## PROBLEMS TO WORK ON
(a) Decide whether each statement agrees with the exchange below about authoritarianism and fascism: (i) one speaker holds that fascism arises from the tendency for the rate of profit to decline in capitalist society; (ii) the exchange claims that no country censors its media outlets; (iii) one speaker calls "authoritarian" a pejorative. Answer yes or no for each and quote the deciding words.
(b) Carry on the argument below over whether China is fascist, starting after its last sentence.

## EXTRACT PROVIDED
** Start **

I did make one, that you can oppose two things at the same time.
I could explain, but wait, you already said that authoritarianism was meaningless to you. If it doesn’t matter to you, well, seems pointless to try to convince that it is actually fascist.
Sure not what I took issue with. I took issue with you calling China fascist which is just an untrue statement.
Authoritarian is a pejorative. All countries and states in class society are “authoritarian” by necessity. Fascism is a specific thing arising from the tendency for the rate of profit to decline in capitalist society.
You can keep insisting I’m a troll if it helps you deal with not being able to engage with arguments.
China is authoritarian, but authoritarianism doesn’t matter to you, so that shouldn’t matter to you. Consistency, please.
And no, countries aren’t “authoritarian” by necessity. Even if some amount of policies etc that would be considered such exist everywhere, you have countries that are freer and countries that have more political suppression, censorship of media outlets, etc etc.

** End **

## DATASET ENTRIES

** Start **

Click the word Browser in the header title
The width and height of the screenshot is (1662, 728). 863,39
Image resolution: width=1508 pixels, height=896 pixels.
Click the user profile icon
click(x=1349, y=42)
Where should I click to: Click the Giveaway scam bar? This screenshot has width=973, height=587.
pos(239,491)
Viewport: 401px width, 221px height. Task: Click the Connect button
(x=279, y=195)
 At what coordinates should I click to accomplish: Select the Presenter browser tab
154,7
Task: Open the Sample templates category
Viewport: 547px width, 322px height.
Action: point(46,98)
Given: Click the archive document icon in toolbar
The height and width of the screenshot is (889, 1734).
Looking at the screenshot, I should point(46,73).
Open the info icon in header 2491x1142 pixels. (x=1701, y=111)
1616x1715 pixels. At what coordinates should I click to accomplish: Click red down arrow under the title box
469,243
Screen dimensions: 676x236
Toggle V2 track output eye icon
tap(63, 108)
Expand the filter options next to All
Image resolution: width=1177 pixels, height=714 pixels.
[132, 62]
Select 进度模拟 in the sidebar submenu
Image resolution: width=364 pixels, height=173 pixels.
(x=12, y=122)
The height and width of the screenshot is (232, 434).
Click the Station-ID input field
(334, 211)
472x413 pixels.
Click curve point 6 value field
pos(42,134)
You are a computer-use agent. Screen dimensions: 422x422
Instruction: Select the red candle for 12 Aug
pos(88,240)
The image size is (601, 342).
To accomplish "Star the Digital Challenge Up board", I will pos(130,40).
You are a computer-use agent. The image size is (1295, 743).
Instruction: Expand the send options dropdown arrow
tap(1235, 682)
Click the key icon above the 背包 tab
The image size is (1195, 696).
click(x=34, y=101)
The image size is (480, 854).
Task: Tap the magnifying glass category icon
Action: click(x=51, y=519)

** End **

## THE RESPONSES
(a)
(i) Yes: "Fascism is a specific thing arising from the tendency for the rate of profit to decline in capitalist society."
(ii) No: "you have countries that are freer and countries that have more political suppression, censorship of media outlets, etc etc."
(iii) Yes: "Authoritarian is a pejorative."

(b)
China does censor it’s media—political and entertainment— heavily. Just one small example.
How much Chinese media do you watch? How much time have you spent on Chinese social media? How fluent are you in Chinese? Or did you just get told this by other white people and decided to just go along with it because it confirms your biases.
Please take a look through this page that elaborates on the oppression of queer people under the Chinese regime before you make any more personal attacks or assumptions about me. Just as an example.
Find a graph of these views over time, history is not a series of static snapshots. The PRC has been regularly improving with respect to queer rights and representation over time, showing no signs of stopping.
They’re still banning TV shows/clips that feature queer stories or characters, there’s been literal police raids where people have been asked to remove rainbow articles of clothing, rainbows are censored on TV. This is all very recent stuff within the past five years.
Idk man, seems like they’re desperate to erase our existence if you ask me.
Even if it’s not “as bad” as it once was, and if it “has potential”, that’s not where it is right now. Which is that it’s an oppressive place for queer people right now, factually. Stop defending that.
China isn’t the perfect haven free from all criticism that some people make it out to be.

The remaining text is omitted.